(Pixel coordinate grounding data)

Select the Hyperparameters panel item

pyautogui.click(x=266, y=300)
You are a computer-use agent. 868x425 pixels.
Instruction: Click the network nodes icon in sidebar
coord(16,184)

● **THE PROBLEM**
The answer is every entry, repeated word for word.

● **EXERCISE OUTPUT**
Select the Hyperparameters panel item

pyautogui.click(x=266, y=300)
You are a computer-use agent. 868x425 pixels.
Instruction: Click the network nodes icon in sidebar
coord(16,184)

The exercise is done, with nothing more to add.